Filter the entries for the string "computer". Copy each line that has it.

Input data:

--- START ---

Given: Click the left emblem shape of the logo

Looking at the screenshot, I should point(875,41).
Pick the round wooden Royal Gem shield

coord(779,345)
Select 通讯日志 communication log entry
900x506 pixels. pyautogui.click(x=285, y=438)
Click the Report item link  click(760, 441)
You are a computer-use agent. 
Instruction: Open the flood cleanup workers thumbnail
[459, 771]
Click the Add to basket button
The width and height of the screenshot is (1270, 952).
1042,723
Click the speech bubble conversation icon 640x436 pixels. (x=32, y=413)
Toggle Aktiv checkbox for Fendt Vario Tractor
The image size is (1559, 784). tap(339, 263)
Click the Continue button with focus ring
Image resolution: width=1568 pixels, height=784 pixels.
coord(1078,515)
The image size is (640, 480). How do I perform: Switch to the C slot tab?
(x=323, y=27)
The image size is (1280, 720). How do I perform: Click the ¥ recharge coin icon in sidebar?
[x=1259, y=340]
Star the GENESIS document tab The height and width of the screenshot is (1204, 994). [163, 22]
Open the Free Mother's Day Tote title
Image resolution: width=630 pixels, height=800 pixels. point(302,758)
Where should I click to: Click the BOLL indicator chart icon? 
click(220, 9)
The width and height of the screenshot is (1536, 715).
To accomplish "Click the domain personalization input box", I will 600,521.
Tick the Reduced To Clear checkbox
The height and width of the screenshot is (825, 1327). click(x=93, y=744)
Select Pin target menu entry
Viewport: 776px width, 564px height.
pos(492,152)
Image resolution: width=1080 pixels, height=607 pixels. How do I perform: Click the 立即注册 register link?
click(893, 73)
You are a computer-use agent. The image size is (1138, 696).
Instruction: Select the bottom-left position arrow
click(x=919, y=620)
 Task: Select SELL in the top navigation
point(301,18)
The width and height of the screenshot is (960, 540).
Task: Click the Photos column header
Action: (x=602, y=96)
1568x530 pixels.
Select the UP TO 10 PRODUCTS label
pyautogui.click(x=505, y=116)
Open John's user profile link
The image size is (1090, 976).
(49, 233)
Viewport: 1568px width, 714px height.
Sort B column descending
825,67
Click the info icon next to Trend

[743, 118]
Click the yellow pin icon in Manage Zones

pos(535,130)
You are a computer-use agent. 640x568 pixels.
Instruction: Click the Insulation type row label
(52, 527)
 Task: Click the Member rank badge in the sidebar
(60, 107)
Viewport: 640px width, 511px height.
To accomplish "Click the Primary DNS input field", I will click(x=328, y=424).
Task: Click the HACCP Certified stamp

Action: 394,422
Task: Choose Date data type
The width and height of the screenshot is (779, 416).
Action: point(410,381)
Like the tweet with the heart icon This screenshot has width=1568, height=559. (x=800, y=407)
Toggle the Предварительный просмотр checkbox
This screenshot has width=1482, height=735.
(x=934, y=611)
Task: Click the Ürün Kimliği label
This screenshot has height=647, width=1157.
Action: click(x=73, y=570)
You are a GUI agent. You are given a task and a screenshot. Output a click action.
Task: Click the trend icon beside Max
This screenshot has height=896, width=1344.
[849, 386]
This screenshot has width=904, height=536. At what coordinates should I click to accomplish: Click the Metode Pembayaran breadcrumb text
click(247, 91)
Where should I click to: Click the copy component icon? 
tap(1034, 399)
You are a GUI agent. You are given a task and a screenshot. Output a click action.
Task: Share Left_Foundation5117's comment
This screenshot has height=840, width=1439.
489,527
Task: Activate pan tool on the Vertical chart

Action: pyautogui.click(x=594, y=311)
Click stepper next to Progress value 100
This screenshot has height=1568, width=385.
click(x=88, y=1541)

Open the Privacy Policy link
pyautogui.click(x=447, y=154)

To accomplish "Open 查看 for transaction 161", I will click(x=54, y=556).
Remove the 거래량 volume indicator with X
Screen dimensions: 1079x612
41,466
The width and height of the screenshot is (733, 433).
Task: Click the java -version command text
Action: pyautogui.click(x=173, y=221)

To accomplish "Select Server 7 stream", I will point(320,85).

--- END ---

Your response:
You are a computer-use agent. 
You are a computer-use agent. The image size is (1138, 696).
You are a computer-use agent. 640x568 pixels.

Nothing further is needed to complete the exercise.